Reducing 3,4‐dihydroxyphenylpyruvic acid to d ‐3,4‐dihydroxyphenyllactic acid via a coenzyme nonspecific d ‐lactate dehydrogenase from Lactobacillus reuteri

Aims The purpose of this work was to find an efficient enzyme to synthesize d ‐3,4‐dihydroxyphenyllactic acid ( d ‐DSS). Methods and Results Nineteen lactic acid bacteria strains were screened for production of d ‐DSS using 3,4‐dihydroxyphenylpyruvic acid (DPA) as a substrate. Lactobacillus reuteri JN516 exhibited the highest d ‐DSS yield. A nonspecific coenzyme, d ‐lactate dehydrogenase ( d ‐LDH82319), from L. reuteri JN516 with high DPA reducing activity was identified. This enzyme reduced DPA to form d ‐DSS with excellent optical purity (enantioselectivity >99%).
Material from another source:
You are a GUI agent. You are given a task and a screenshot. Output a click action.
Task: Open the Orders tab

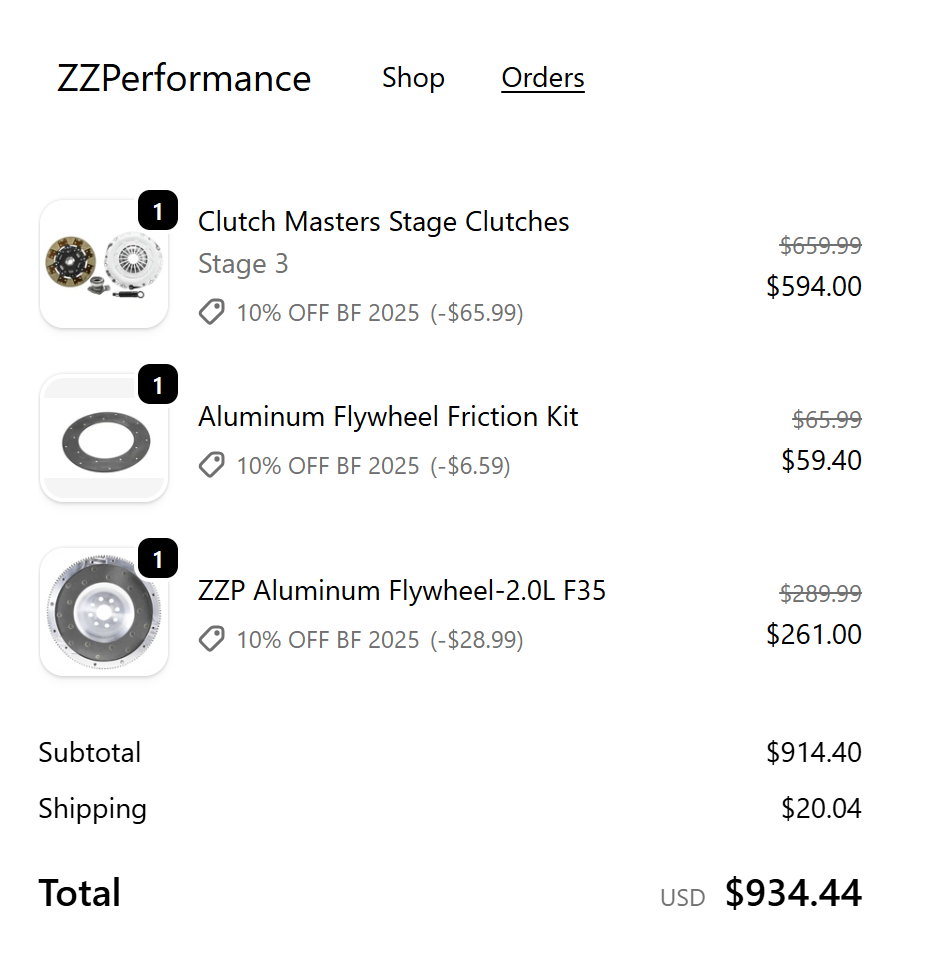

Its molecular weight was 35 kDa based on SDS‐PAGE migration. The Michaelis–Menten constant ( K m ), turnover number ( k cat ), and catalytic efficiency ( k cat / K m ) of d ‐LDH82319 for DPA were 0·09 mmol l −1 , 2·17 s −1 and 24·07 (mmol l −1 ) −1  s −1 , respectively, with NADH as the coenzyme. The ( K m ), ( k cat ) and ( k cat / K m ) of d ‐LDH82319 for DPA were 0·10 mmol l −1 , 0·13 s −1 and 1·30 (mmol l −1 ) −1  s −1 , respectively, with NADPH as the coenzyme. The optimum temperature and pH of d ‐LDH82319 were 25°C and pH 8 respectively. Additionally, d ‐LDH82319 had a broad substrate range for alpha‐keto acids, among which the activity of reducing pyruvate was the strongest; therefore, it belongs to the group of d ‐lactate dehydrogenases. d ‐LDH82319 and glucose dehydrogenase (GDH) were coexpressed to produce d ‐DSS from DPA. Conclusions d ‐LDH82319 from L. reuteri JN516 with high DPA reducing activity has the characteristics of a nonspecific coenzyme. Significance and Impact of the Study d ‐LDH82319 is the first reported coenzyme nonspecific d ‐lactate dehydrogenase with DPA‐reducing activity. The coexpression system provided an effective method to produce d ‐DSS.